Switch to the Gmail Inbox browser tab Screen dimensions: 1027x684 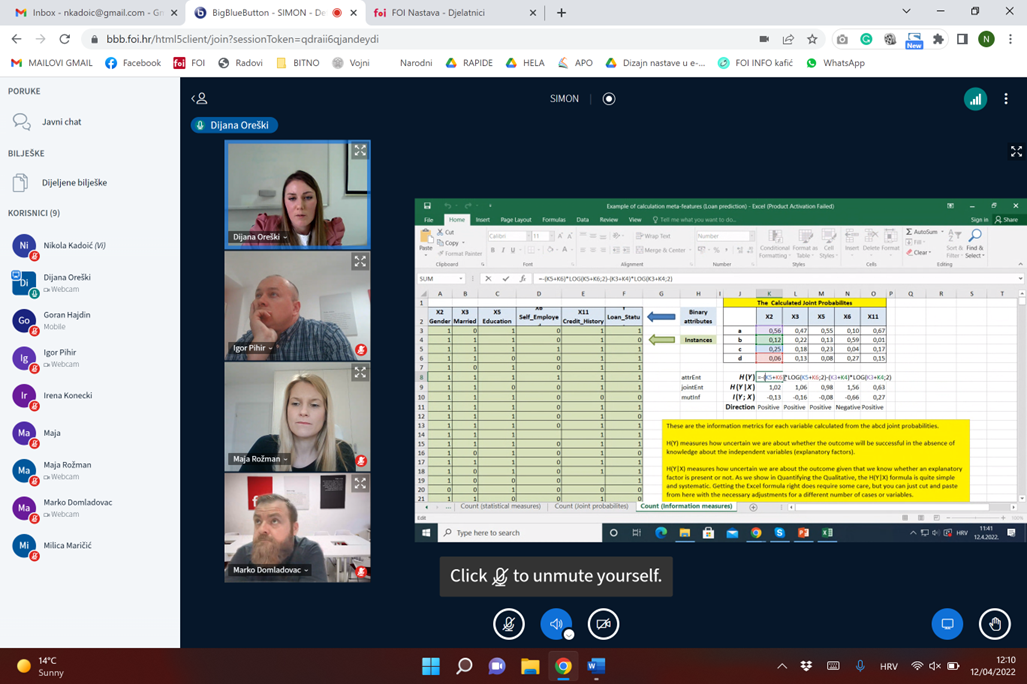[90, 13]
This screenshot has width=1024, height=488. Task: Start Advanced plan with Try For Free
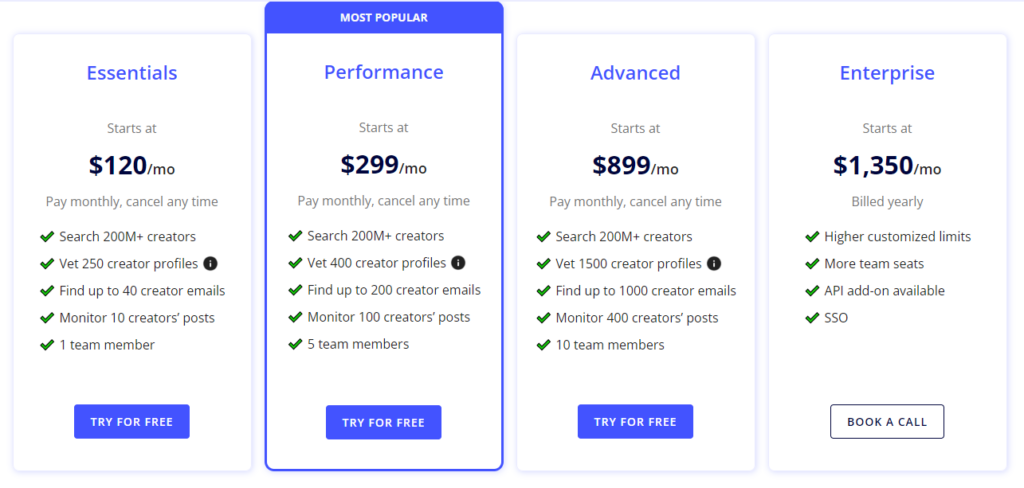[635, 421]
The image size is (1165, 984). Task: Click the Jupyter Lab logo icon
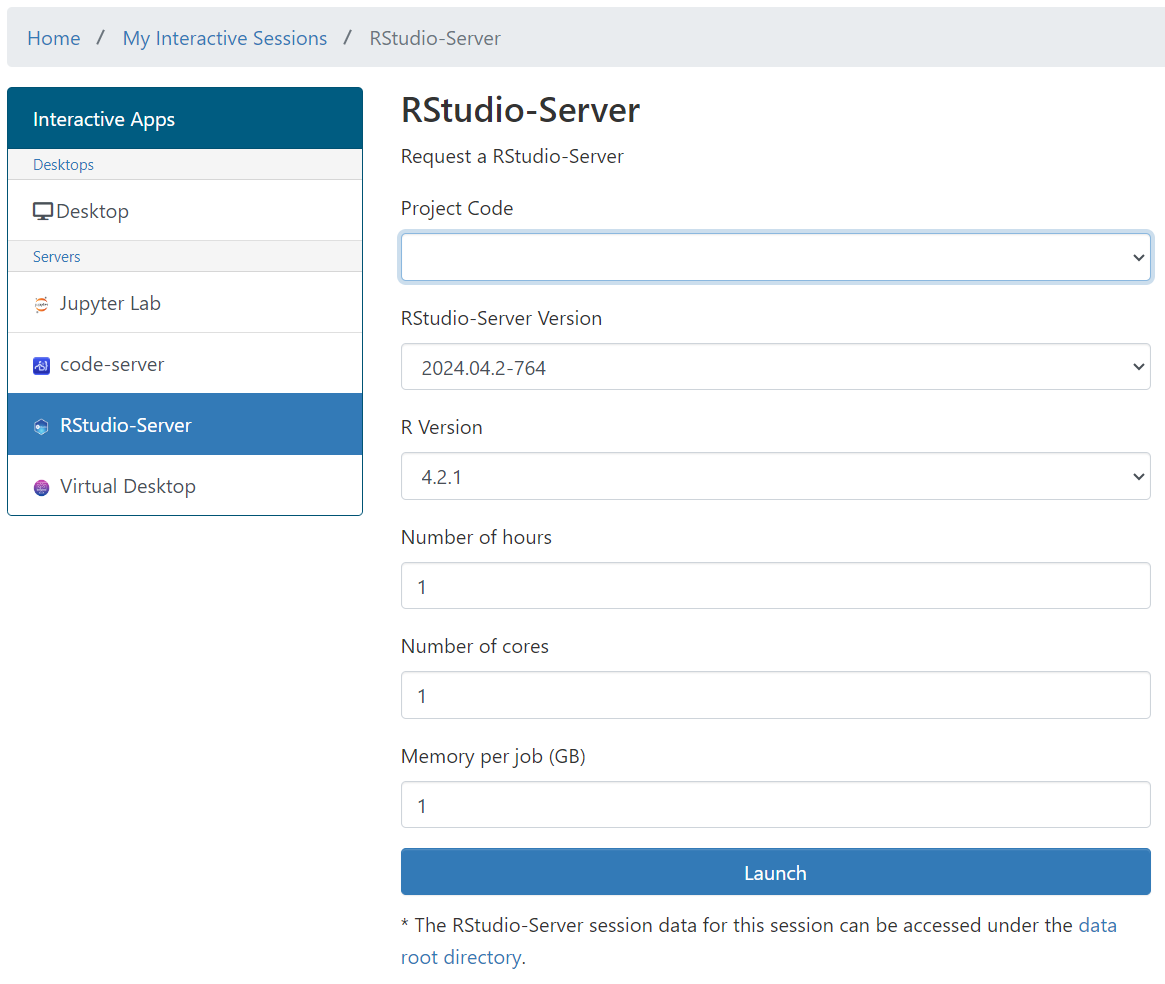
________________________
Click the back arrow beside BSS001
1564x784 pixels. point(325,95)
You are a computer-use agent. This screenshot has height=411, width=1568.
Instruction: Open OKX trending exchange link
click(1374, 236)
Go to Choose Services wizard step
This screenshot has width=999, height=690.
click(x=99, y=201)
________________________
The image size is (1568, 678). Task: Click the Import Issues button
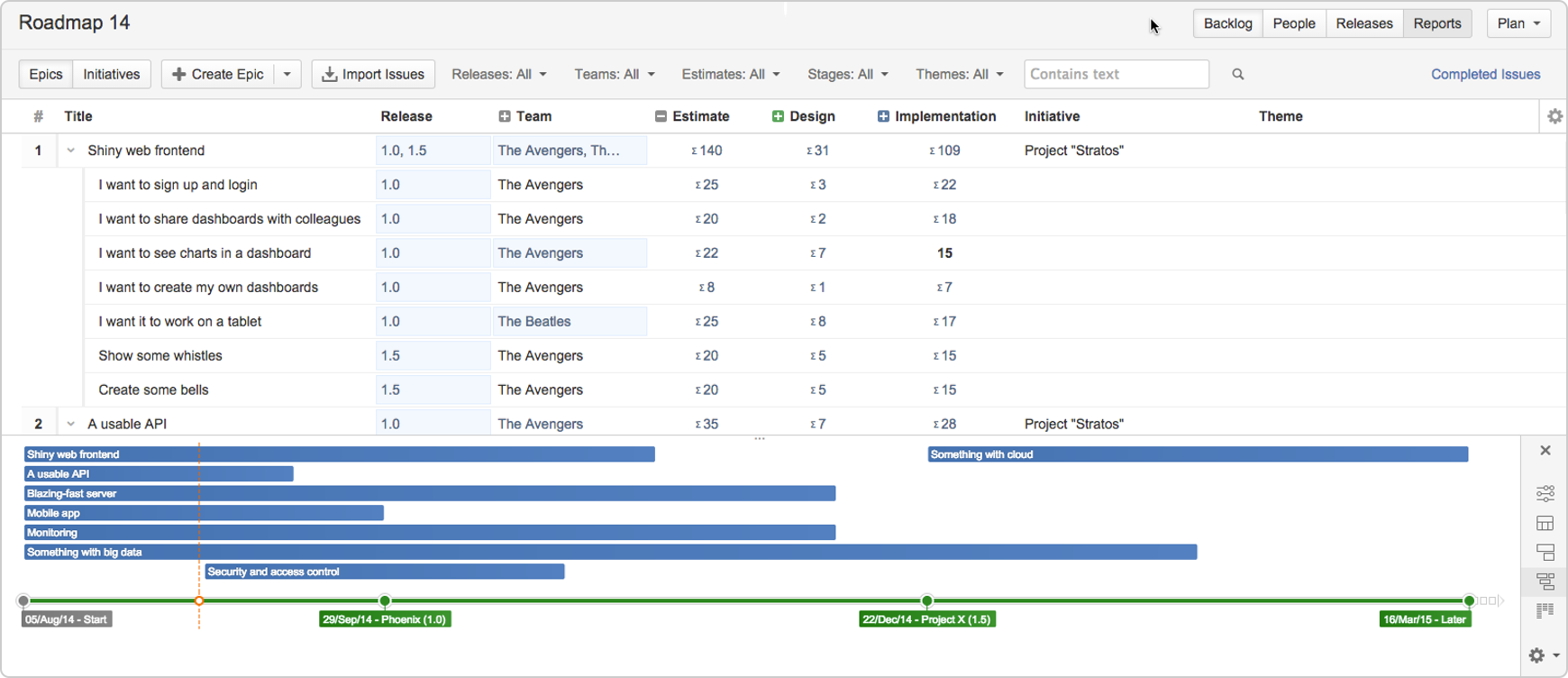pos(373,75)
________________________
• **Work required**
Return exactly the stretch above whose first line contains "This screenshot has width=1024, height=488." and whose last line contains "The image size is (1165, 984).", and nothing outside it. The pictures should not appear.

• **Solution to the exercise**
This screenshot has width=1024, height=488. Task: Start Advanced plan with Try For Free
[635, 421]
The image size is (1165, 984). Task: Click the Jupyter Lab logo icon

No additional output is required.